Here are the risks of using an MRI:

  • It is expensive – MRI scans use high-end digital imaging techniques, making them more expensive than X-ray scans. As of April 2022, the average price of an MRI scan ranges between $375 to $2,850.
  • Ineffective in certain types of cancer – Despite it being used to detect tumors and other types of cancers, there are also cancers that MRI cannot properly image for accurate diagnosis. Breast cancers and other types of benign tumors are some examples.
  • Reagent allergy – There are cases where a reagent is given to a person undergoing an MRI scan to get better image results. However, this reagent may result in allergic reactions for some.
  • Bad for people with claustrophobia – An MRI machine is an enclosed tube that a person is slid into, which may be claustrophobic for some individuals.

What Is the Difference Between an MRI Scan in Adults and Children?

MRI scans for children are somewhat similar to adults as they both use a powerful magnetic field coupled with radio waves and a high-tech computer to render detailed images for diagnostic purposes.

Typically an MRI scanning session will last from 20 minutes to an hour. It may pose problems for other children who have difficulty staying still or are quickly agitated.

However, there are options for sedation to ensure good scans are done. Still, it is always at the attending physician’s discretion to use sedatives on a child.

Preparing Your Child for an MRI Scan

After receiving your appointment letter for an MRI scan, you will be informed of the process your child will undergo. The process includes a metal check to ensure your child does not carry any metallic object during the scan.

Remember that your child will be subjected to high magnetic waves, dramatically affecting metallic things. So, your kid should not wear anything with metal objects such as clothes with metallic buttons and zippers.
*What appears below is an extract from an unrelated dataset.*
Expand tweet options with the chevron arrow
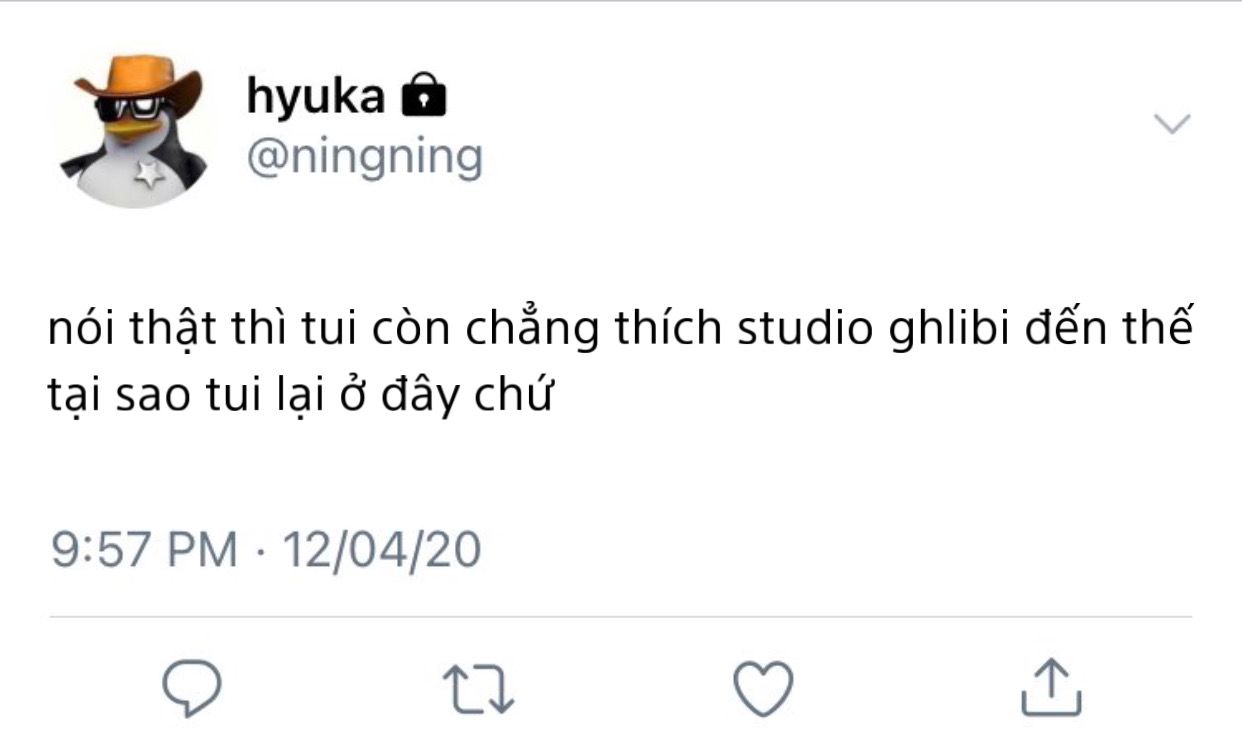The image size is (1242, 755). click(x=1172, y=124)
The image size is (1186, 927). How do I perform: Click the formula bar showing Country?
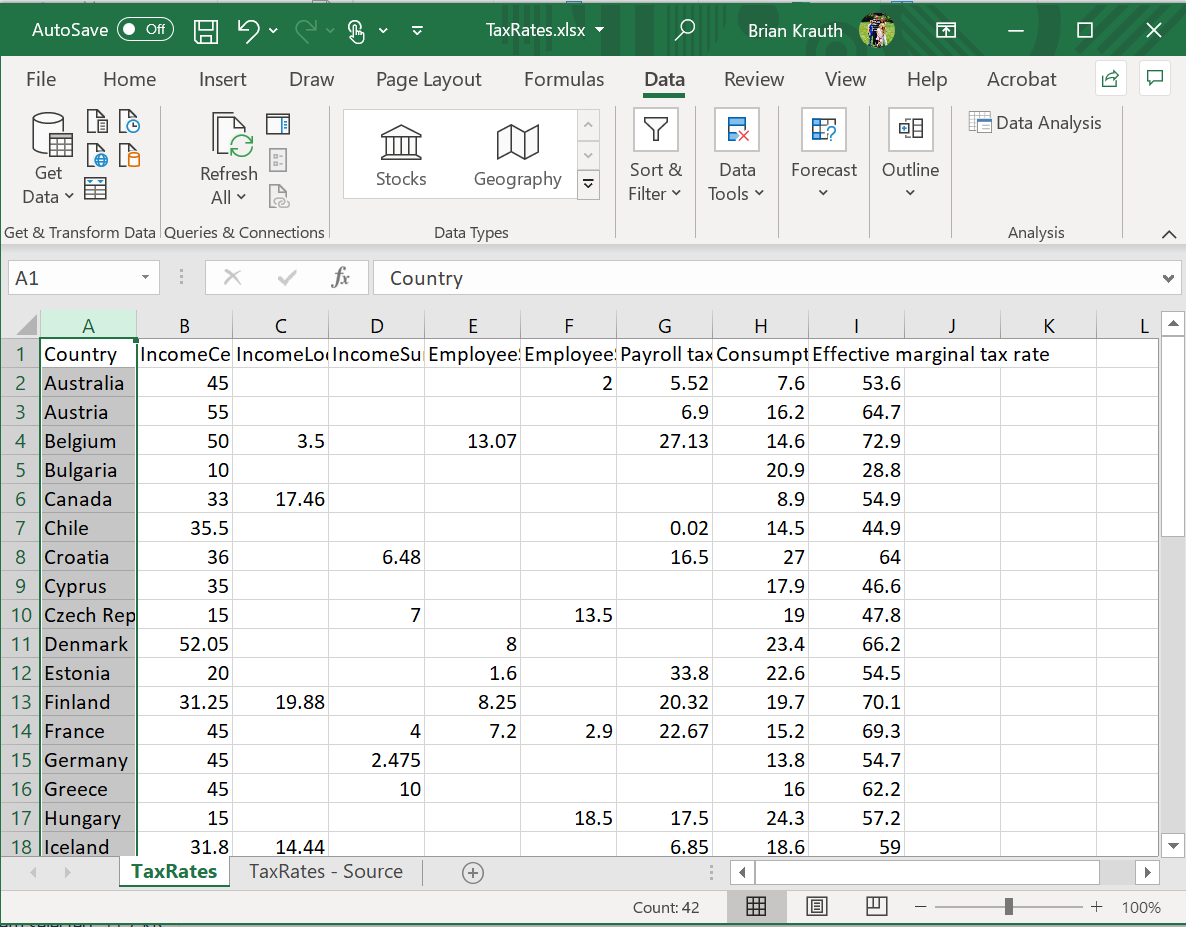tap(760, 278)
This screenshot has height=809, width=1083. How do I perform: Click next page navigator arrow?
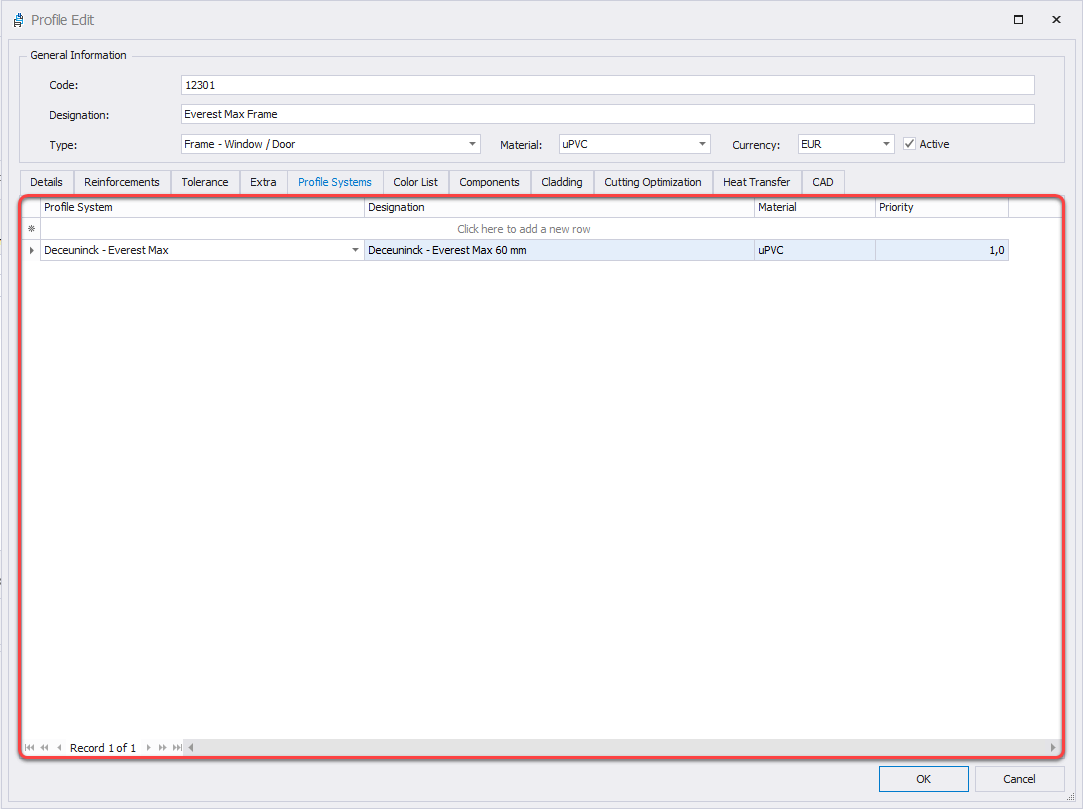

Your child may be scheduled for a sedated MRI scan if prescribed in your appointment letter. 

The radiographer will then check if your child has any metal implants history of injuries that may leave small metal objects in your kid’s body. The doctor will also check for allergies.

There are cases when a reagent is given to children to get better MRI scans. These reagents may cause an allergic reaction in some people, requiring an allergy test for kids who undergo this diagnostic procedure.

Parents and guardians must also be checked for any metal objects before entering the MRI room to accompany their child. If everything is complete and okay, the MRI scan starts. It will take a few minutes per scan, and it may take up to one hour to complete the entire procedure.

Post-Procedure Care

After the MRI scan, you and your child can go straight home, especially if there are no other scheduled daily diagnostics. Typically, the results are completed the same day and will be sent to you through your email or in a preferred method of result delivery you selected.

If your child received a reagent or contrast chemical for the MRI, give your child a lot of water to drink. If sedated or given a general anesthetic for the MRI, follow your physician’s or nurse’s instructions, and everything will be alright.